On Wed, Jul 25, 2012 at 05:43:52PM -0500, M. Sebastian Comella wrote:
>Hi all -
>I recently lost a good chunk of my day tracking down a Cygwin issue
>ultimately caused by an installation of IBM InfoSphere. The InfoSphere
>installer surreptitiously installed MKS Toolkit, which in turn set a
>bunch of environment variables that left Cygwin in a very unhelpful
>state: attempting to start Cygwin via its usual mintty shortcut would
>appear to hang, with mintty showing "sh.exe" in its title bar and
>little else. The cause of the issue is unfortunately not very obvious
>since there is no error message or other form of reporting. If I had
>realized that MKS Toolkit was being installed I might have had a
>fighting chance, but without that info I was in the dark.
>
>Fortunately, fixing the issue is pretty easy and is a matter of
>removing some Windows environment variables, as noted in this
>2002-vintage thread:
>
>http://www.cygwin.com/ml/cygwin/2002-07/msg00734.html
>
>My question is this: is there an opportunity to patch something in
>Cygwin's startup "chain" to detect unsavory environment variables and
>warn users in some fashion? I'm not sure what package (or core
>process) could detect the situation and still get a warning off to the
>user before everything goes fubar.
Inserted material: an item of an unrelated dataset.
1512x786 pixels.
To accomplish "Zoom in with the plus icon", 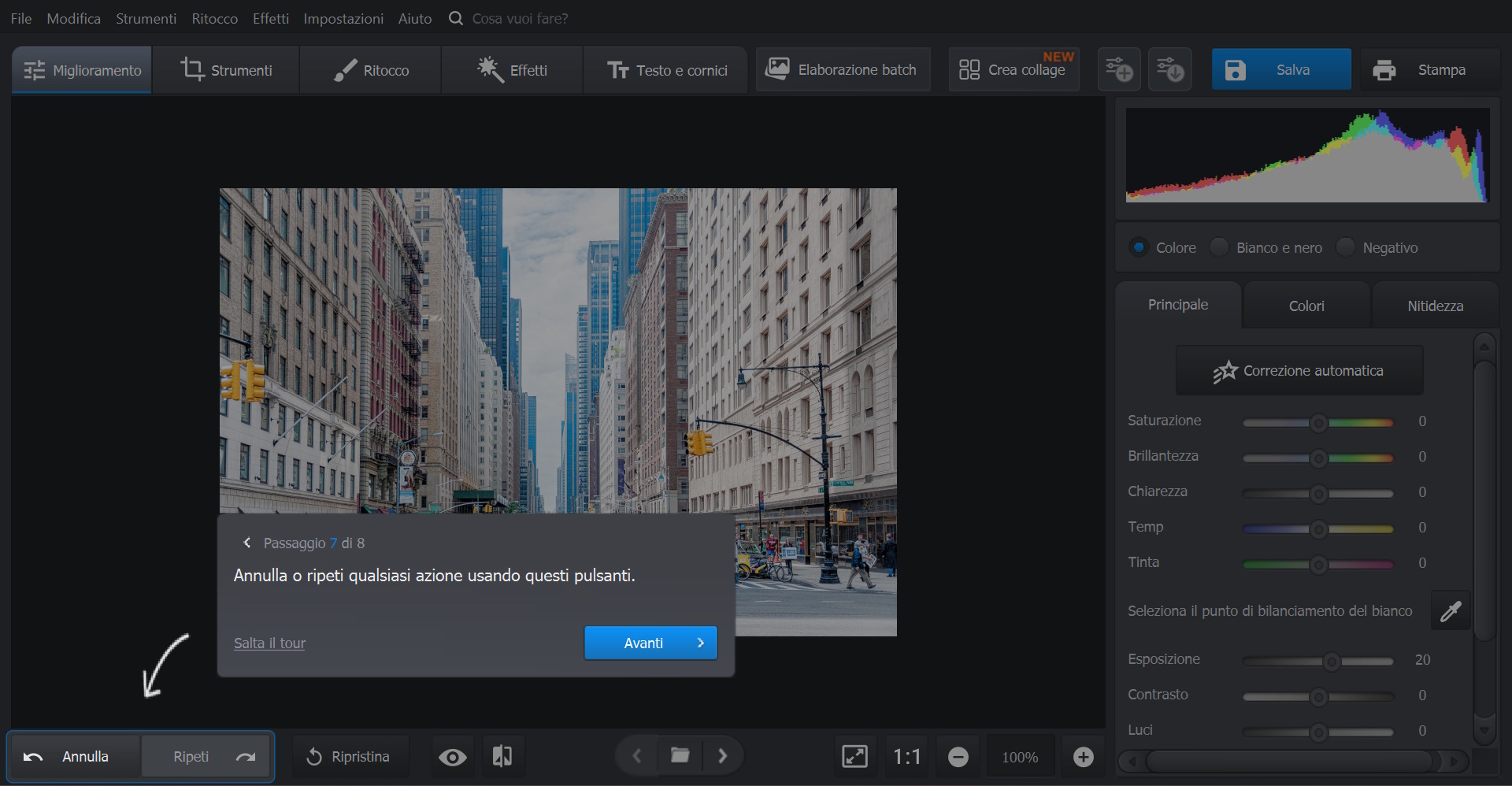I will coord(1083,757).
Putting a check into the installer
>may also be a viable solution, considering that the first thing I did
>was run the Cygwin installer again to see if it could "repair" things.
>
>I think I can take care of writing the patch, but I'd like some input
>on where it even belongs before I give it a shot.
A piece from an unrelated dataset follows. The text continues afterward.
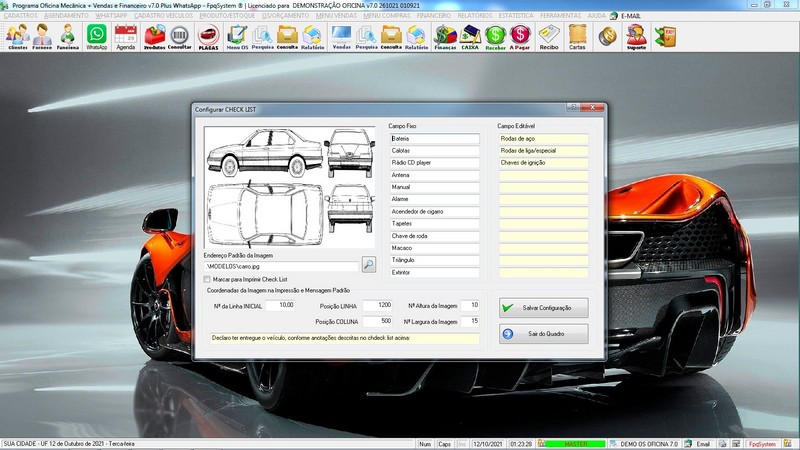Open the CADASTRO VEICULOS menu

click(x=162, y=17)
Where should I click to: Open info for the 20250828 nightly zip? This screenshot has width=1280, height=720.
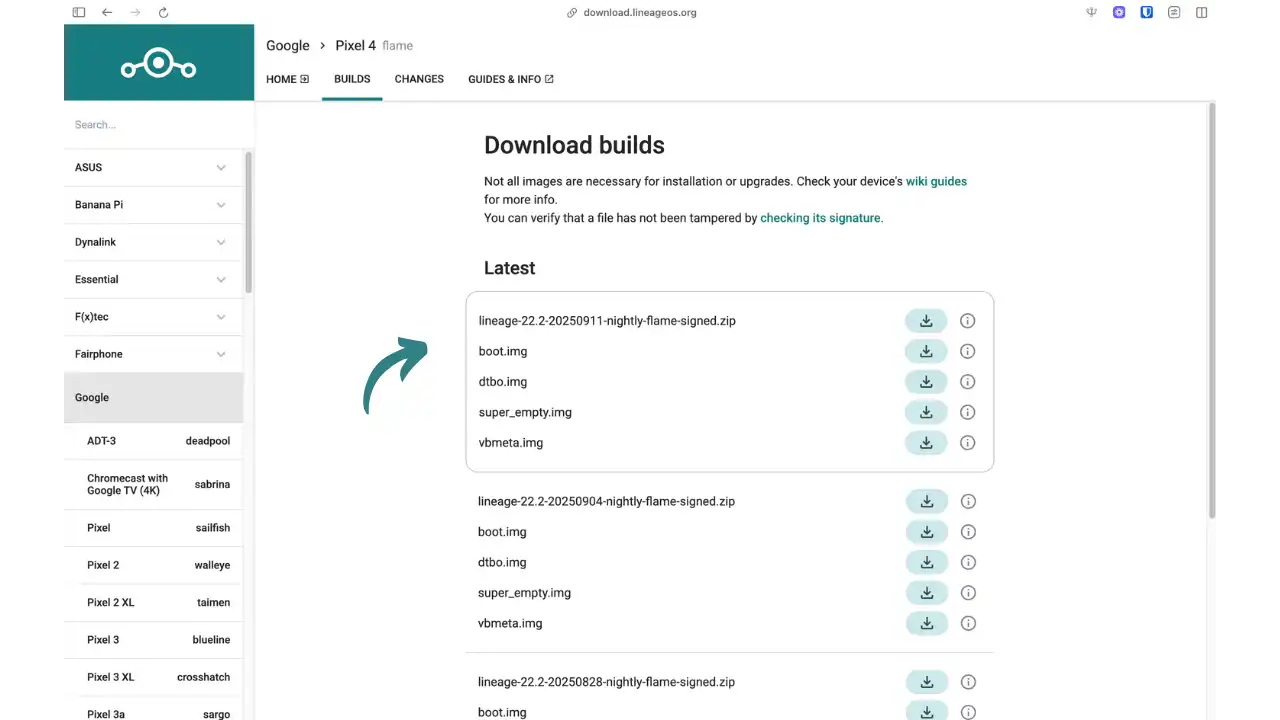(967, 681)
If you can provide an exact environment variable which caused a problem
we can look into whether this is actually a problem in Cygwin, although
it seems unlikely that it is.  Cygwin is meant to read environment
variables from...  its environment.  If you set them incorrectly bad
things can happen.  Cygwin is no different than UNIX in that regard.

We're can't add special case handling for a bunch of random environment
variables because someone reported that they think they might have
caused a problem.  We need more details than that.